И он завидовал всем идущим в школы, особенно первоклассникам, но он не знал, куда бы ему сильнее хотелось устремиться: за школьниками или студентами, словно ему хотелось войти сразу в несколько классов и аудиторий, – его присутствие только в одной комнате не успокоит его жажду, а только усилит разочарование. Он начинал думать, что избавиться от навязчивого и, в общем-то, мучительного сна (хотя почему так уж надо избавляться от таких снов-упреков, представляющих собой пробуждение совести или вины во сне, – непонятно) можно лишь одним: действительно начать учиться заново. В буквальном смысле. Стать первоклассником (не второгодником, но во второй раз попробовать войти в ту же жизнь, в тот же, хотя и другой уже класс) или первокурсником. Пойти на унижение и самоумаление. Что совершить буквально представлялось невозможным, но мысленно он был к этому уже готов. Взглянуть на мир новыми глазами ребенка-дошкольника, которому сразу же начинают внушать небывалые истины, но ты взрослый внутри такого ребенка будешь сознавать, что все не так просто или вообще не так, но ты умалишь себя, ты заставишь писать себя под диктовку, хотя, конечно, это будет совсем не то, что тридцать-сорок лет назад. Все же истины немного изменились. Изменилась форма, сама форма (ему хотелось сказать «униформа») школьников изменилась. Но он понимал глупость своих рассуждений и чувствовал красноту стыда на лице, хотя понимал, что не видит себя и что «краснота» – такой же вымысел и заемное слово, как и его мысли о желании пойти в первый класс. «Подобный подвиг унижения (или уничижения) не для меня. Но можно попытаться стать молодым студентом, – в свои сорок два я выгляжу достаточно моложаво и даже молодо. Никто, конечно, за двадцатилетнего меня не примет, но при надлежащем гриме двадцать восемь лет я смогу себе дать.
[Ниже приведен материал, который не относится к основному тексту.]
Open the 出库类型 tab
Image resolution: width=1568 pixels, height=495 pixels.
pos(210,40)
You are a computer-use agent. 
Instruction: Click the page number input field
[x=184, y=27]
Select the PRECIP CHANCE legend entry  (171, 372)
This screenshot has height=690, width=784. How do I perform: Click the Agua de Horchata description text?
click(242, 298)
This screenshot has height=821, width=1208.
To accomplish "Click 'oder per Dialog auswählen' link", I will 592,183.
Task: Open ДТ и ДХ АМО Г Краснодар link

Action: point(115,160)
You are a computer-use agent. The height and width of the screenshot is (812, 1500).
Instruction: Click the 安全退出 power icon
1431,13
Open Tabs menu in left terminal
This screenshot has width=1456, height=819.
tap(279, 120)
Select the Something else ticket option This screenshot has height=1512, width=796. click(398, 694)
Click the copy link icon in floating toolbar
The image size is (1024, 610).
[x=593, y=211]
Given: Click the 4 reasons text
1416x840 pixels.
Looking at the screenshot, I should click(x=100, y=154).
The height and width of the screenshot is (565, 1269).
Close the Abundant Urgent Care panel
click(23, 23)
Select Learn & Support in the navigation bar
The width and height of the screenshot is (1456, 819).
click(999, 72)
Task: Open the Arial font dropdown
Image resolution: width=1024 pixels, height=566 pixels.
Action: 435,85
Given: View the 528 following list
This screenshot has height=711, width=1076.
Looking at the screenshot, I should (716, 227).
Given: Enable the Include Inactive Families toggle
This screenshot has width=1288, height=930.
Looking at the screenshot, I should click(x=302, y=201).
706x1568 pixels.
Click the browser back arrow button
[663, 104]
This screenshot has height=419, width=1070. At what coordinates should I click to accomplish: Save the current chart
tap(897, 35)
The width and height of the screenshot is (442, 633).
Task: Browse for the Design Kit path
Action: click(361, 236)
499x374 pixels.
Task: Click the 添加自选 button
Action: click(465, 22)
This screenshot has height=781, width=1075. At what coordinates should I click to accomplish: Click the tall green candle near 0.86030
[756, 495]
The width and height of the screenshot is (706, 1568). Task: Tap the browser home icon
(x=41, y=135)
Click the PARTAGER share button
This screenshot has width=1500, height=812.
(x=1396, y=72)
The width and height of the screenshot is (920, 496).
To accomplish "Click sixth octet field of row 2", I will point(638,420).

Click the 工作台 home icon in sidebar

Такого вот нового студента, прошедшего уже сложный жизненный путь (даже если не говорить, легко представить, какой) и выглядящего старше своих двадцати восьми лет. Но пришедшего в университет по наивности. Полагая, что знания что-нибудь значат. А на самом деле совсем за другим пришедшего сюда, – чтобы в свои двадцать восемь не находиться в страшное первое сентябрьское утро на улице. Чтобы скрыться в тенистой аудитории».
«Если мне предлагают учить, значит, я не способен учиться, значит, я завершен?» – спрашивал он сам себя в который уж раз, потому что понимал, что обращаться с таким вопросом к своему практичному другу бесполезно. Все это вселяло в него старую тоску и тревогу. Он был изъеден рефлексией, как ледяная глыба весной. Хотя никто не требовал от него ничего и не понуждал. Но он знал, что только он сам может изменить свое состояние или движение свободы, к свободе. «Минет год, и никто не заметит, что со мной все могло быть иначе, – шептал он себе. – Никто не заметит изменений. Всем все равно. Все воспримут орнамент предметов как должное. Любой волен переставить, хотя бы мысленно, две фигуры людей на улице. Никто ничего не заметит. Но мне не близка такая свобода, хотя я чувствую себя в ней как птица в воздухе, – я хочу и чего-то иного».
«Стать первоклассником первоклассным». Так говорил он себе, сидя в своей квартире перед зеркалом (старинным темным зеркалом в прихожей – он задержался перед ним и стал вглядываться в свое лицо, словно пытаясь снять и увидеть все сразу слои и тени времени, покрывшие его столь знакомое лицо), в двадцатых числах августа, когда душное августовское московское солнце изгоняло всякую мысль о каком-либо повторении. Тем днем он получил неожиданное подтвержденье, что его заявка на немыслимую, казалось бы, тему «Готфрид Лейбниц и проблема абсолютного нуля в математике», посланная в фантастический фонд «Зорро», получила одобрение. Что, казалось бы, надо было ему еще. Вероятно, его жизнь теперь как-то будет на три года обеспечена. Редкая удача. Все его товарищи-философы изощрялись в выдумывании невероятных предложений в этот призрачный фонд, – ведь было известно, что только безумные идеи там одобряются, но, кажется, лишь он удовлетворил скрытое в тумане секретности и конфиденциальности сообщество. Кто решал в этом Фонде, было неизвестно. Рецензент давал страшную клятву (поощряемую тоже страшным по величине гонораром) о неразглашении – в противном случае ему грозила чуть ли не опись имущества – бред, конечно, – никто не слышал ни о чем подобном, но и случаев разглашения тоже не было.